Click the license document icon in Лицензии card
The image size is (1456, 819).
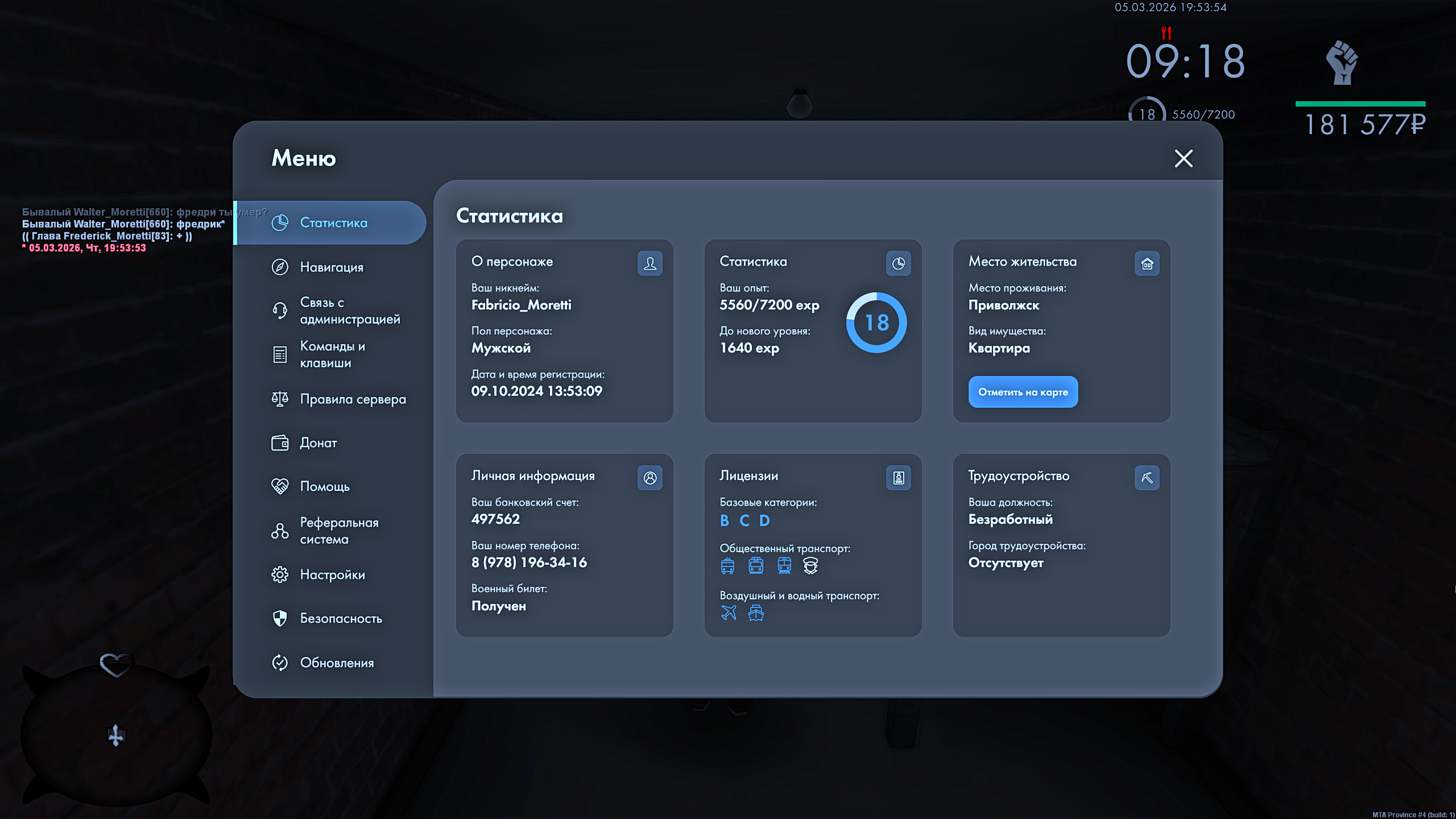898,478

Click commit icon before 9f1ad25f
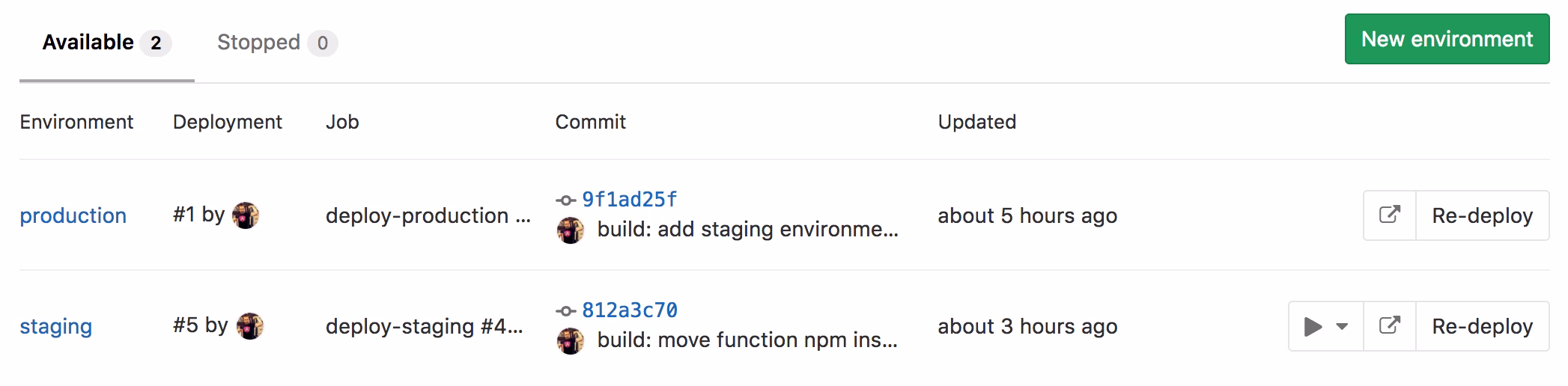[x=566, y=200]
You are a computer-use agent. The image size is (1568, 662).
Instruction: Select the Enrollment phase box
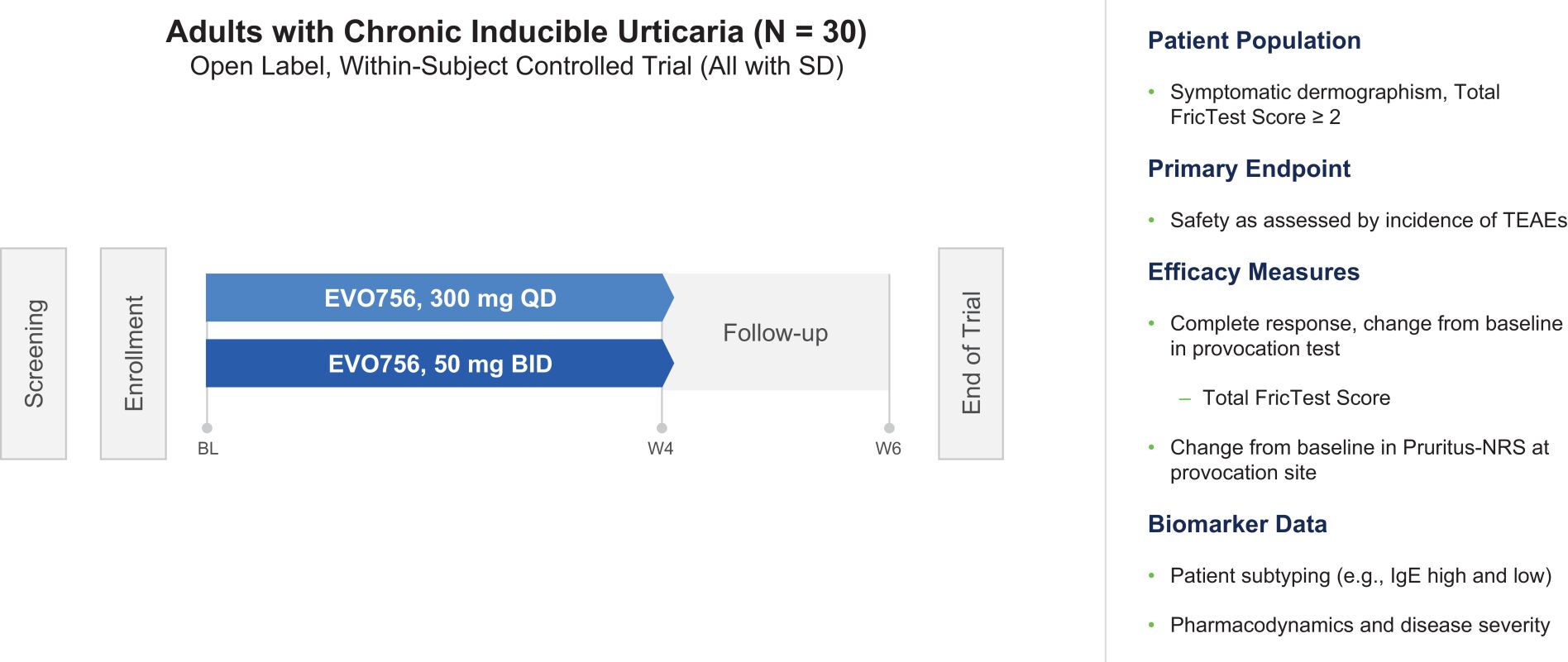click(x=133, y=354)
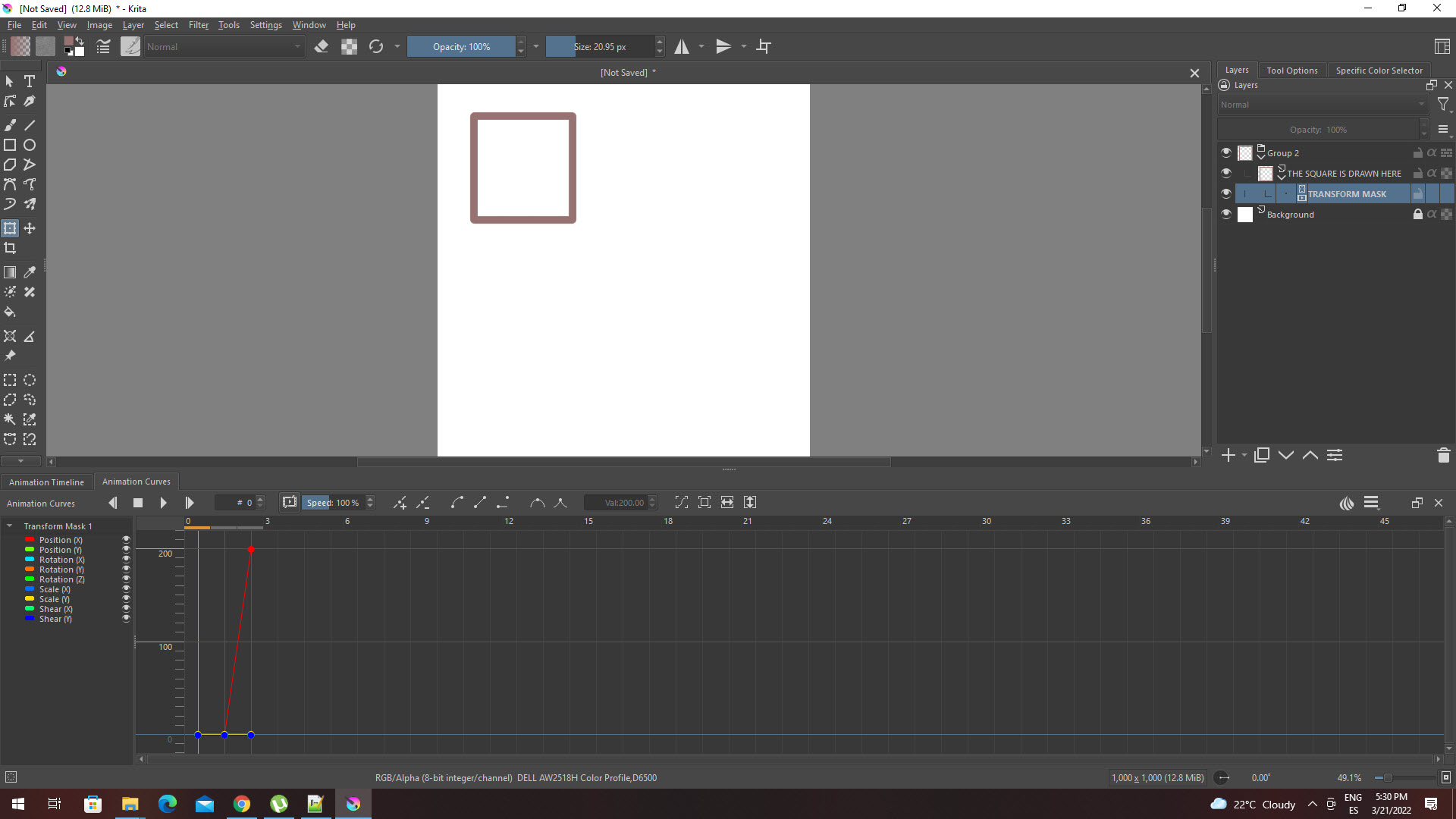Select the Freehand Brush tool
Image resolution: width=1456 pixels, height=819 pixels.
[x=10, y=124]
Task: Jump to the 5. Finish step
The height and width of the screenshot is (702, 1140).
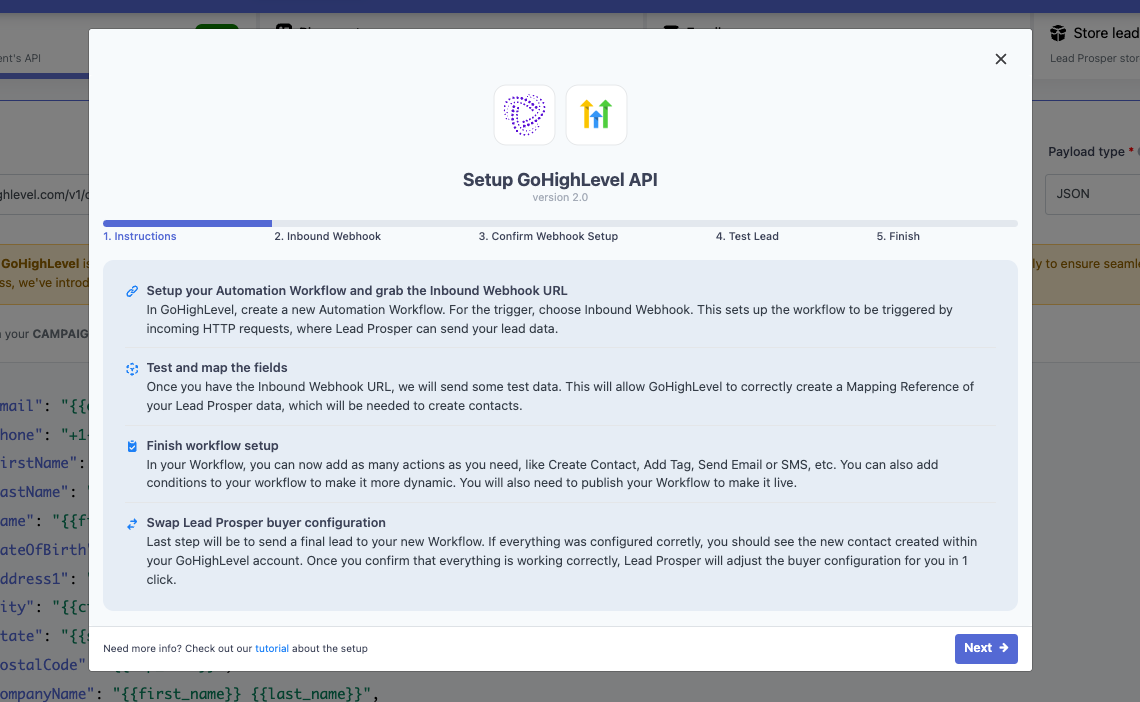Action: point(897,236)
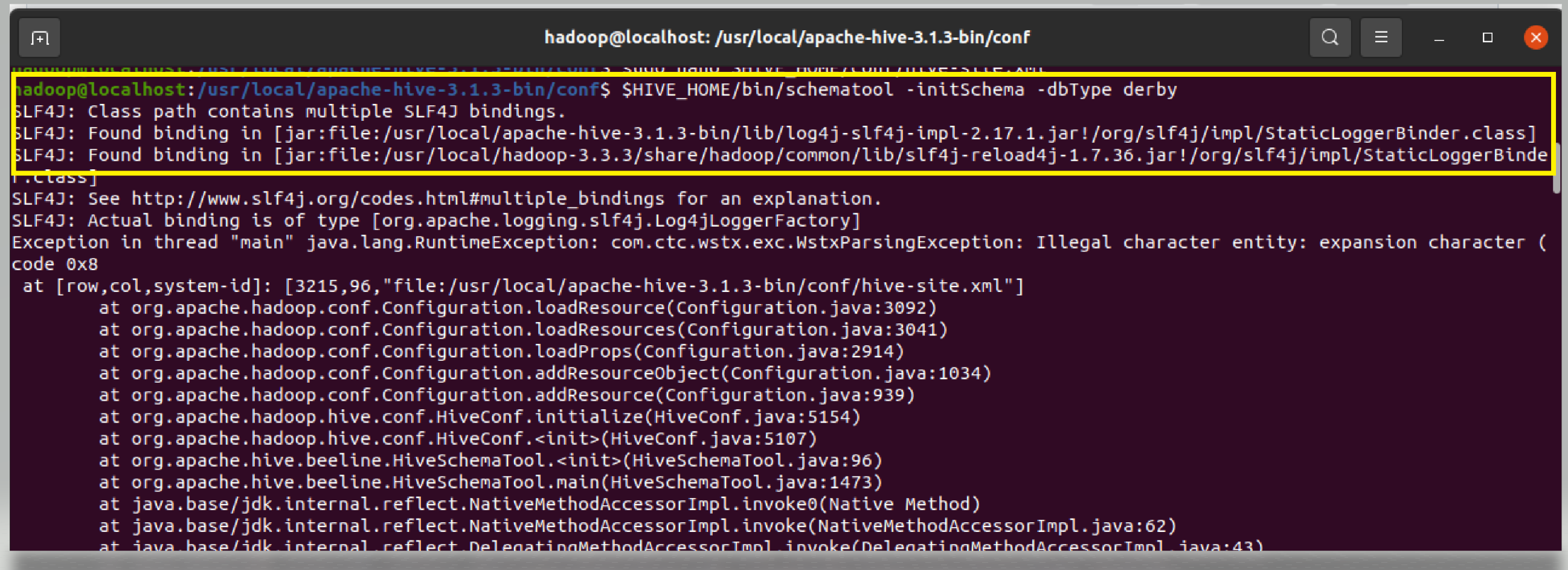Minimize the terminal window
1568x570 pixels.
[1438, 37]
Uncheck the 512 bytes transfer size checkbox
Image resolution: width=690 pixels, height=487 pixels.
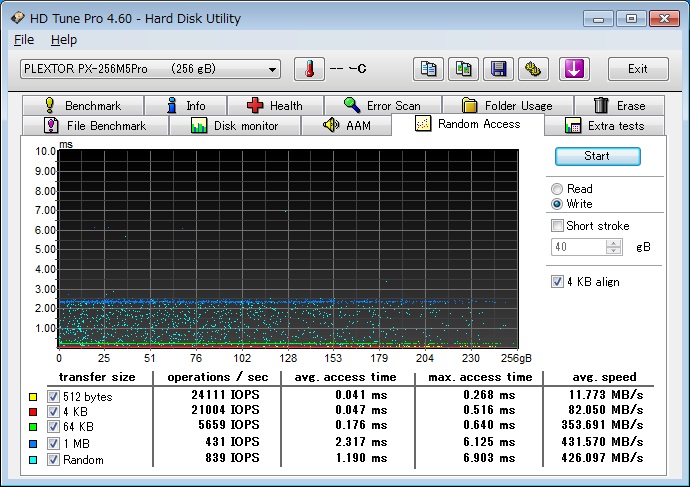click(53, 397)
____________________
## Work to complete
Reproduce word for word the part that opens with the line containing "Uncheck the 512 bytes transfer size checkbox" and closes with the final line above, leaving the pictures out.

## Task output
Uncheck the 512 bytes transfer size checkbox
Image resolution: width=690 pixels, height=487 pixels.
click(53, 397)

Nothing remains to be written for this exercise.